Module 5: Transform - Finishing the Structure
5.1 Planning - Refine the Goals and Requirements
What you need to know
- At this point, you should have a working project. It might not be perfect but good enough as start. Now it's time to start polishing it.
- First of all, you need to align with the business objectives. Is the project still relevant? Has the business changed direction, which requires changes in the tech side? Ensuring that the goals and requirements are aligned with the business means understanding the business context, market demands, and how you, as a DevOps engineer, can drive value to the company.
- OK, let's assume there have been no changes in the business directions. Now, it's essential to review the goals according to user feedback.
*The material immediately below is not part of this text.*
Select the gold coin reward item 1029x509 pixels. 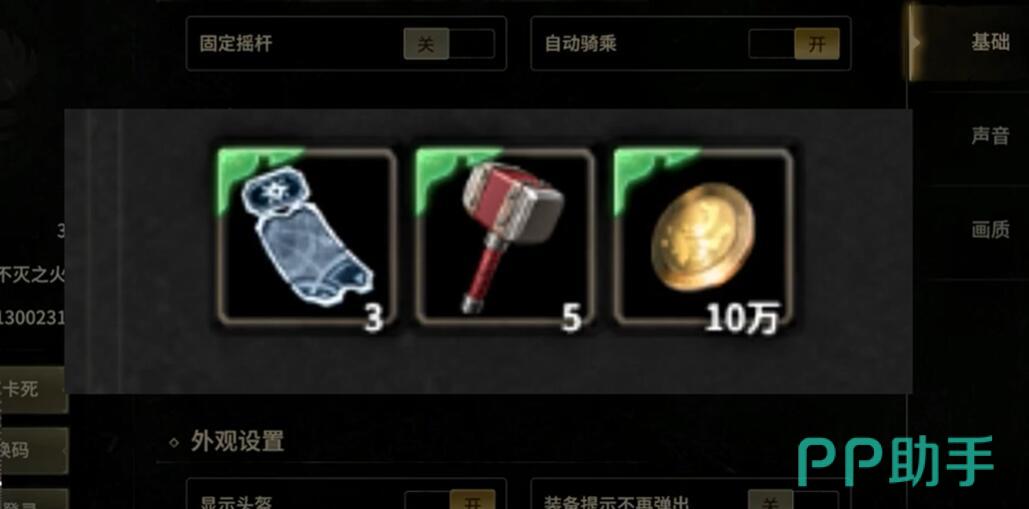pos(704,237)
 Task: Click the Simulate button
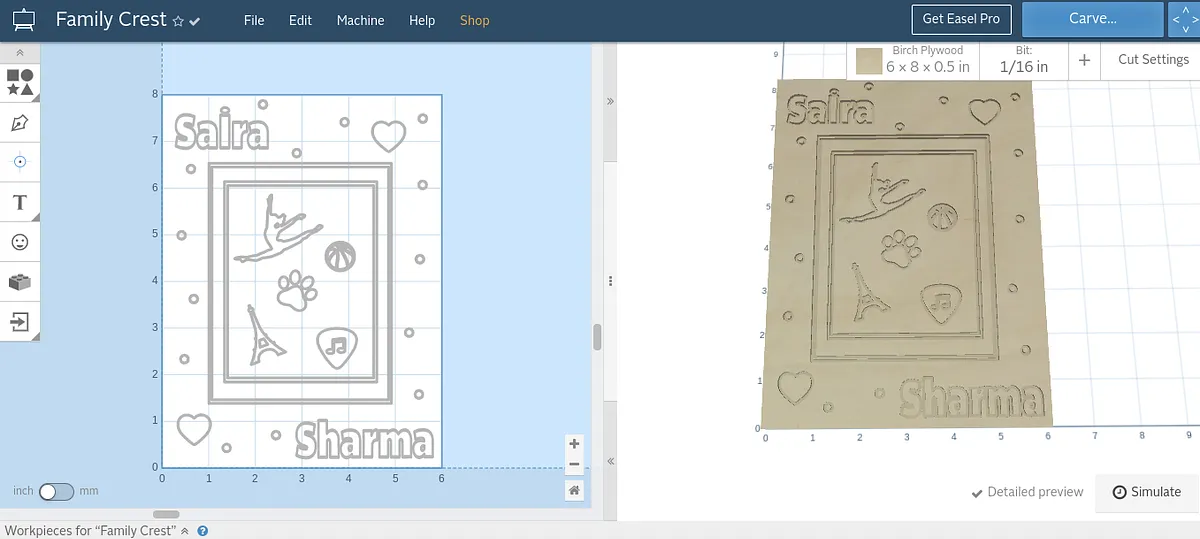click(x=1147, y=492)
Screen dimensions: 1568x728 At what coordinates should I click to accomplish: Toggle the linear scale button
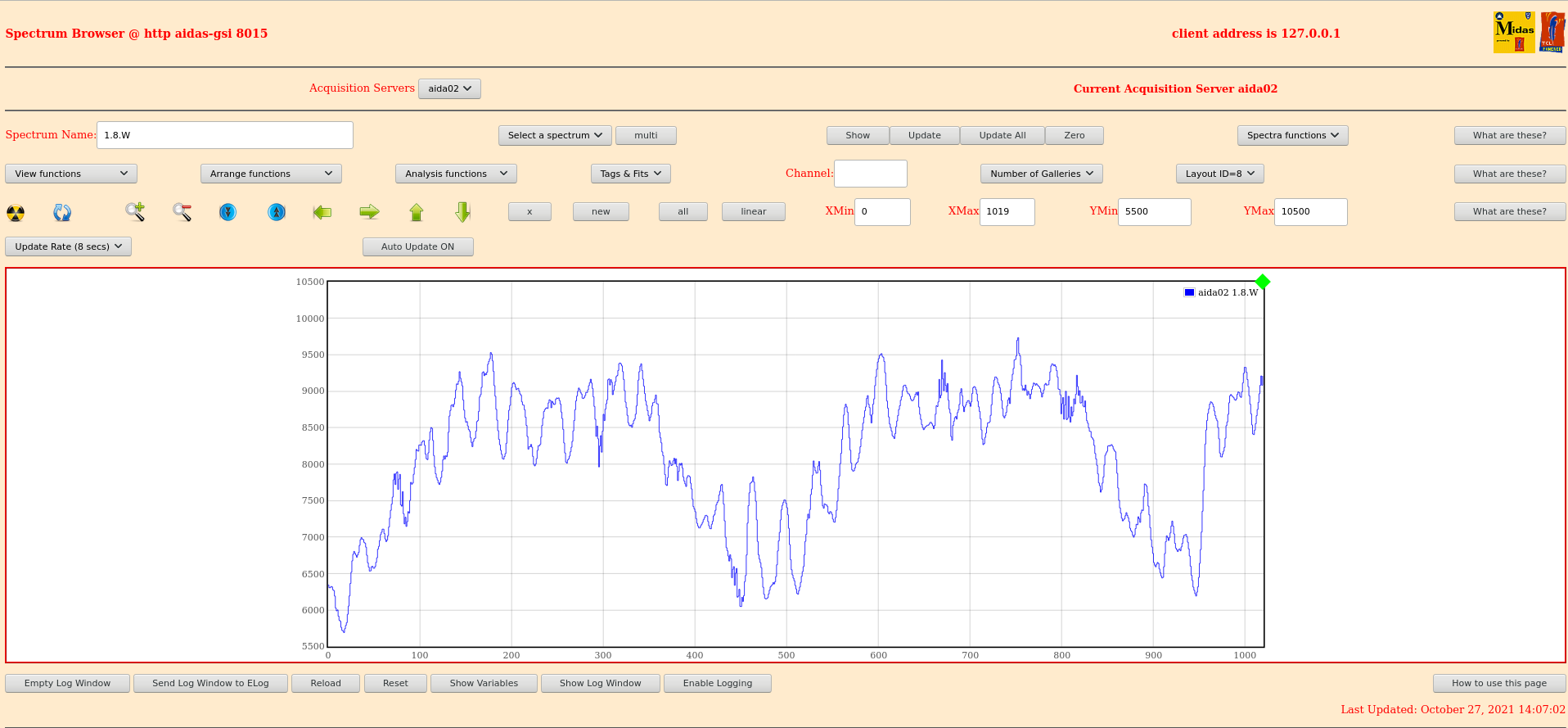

You need to gather user feedback after using the first version of the solution you developed.
- Mostly, DevOps Engineers' users are other teams in the organization, but it could also be useful to get the end-users feedback via Product Owners/Managers.- You will refine your solution based on the business directions and user feedback. Establishing cross-functional collaboration with other teams (especially with the QA team) is also vital to ensure smooth end-to-end deliverability.
- From now on, you need to start building continuous feedback loops. They could have a simple structure, such as recutting meetings with different teams. We will cover this topic in detail in the next module.
- In general, planning should be considered a moving target. Goals should always be iterated to ensure they meet the requirements.
Resources
- Backlog Refinement Guide: How to & tips to be successful - Atlassian
- 5 Strategies for Product Backlog Refinement - Scrum.org
5.2 Code - Working with External Systems
What you need to know
- As a DevOps Engineer, you will work or integrate with external systems using code or tools. Those external systems could be third-party APIs, databases, cloud services, or microservices.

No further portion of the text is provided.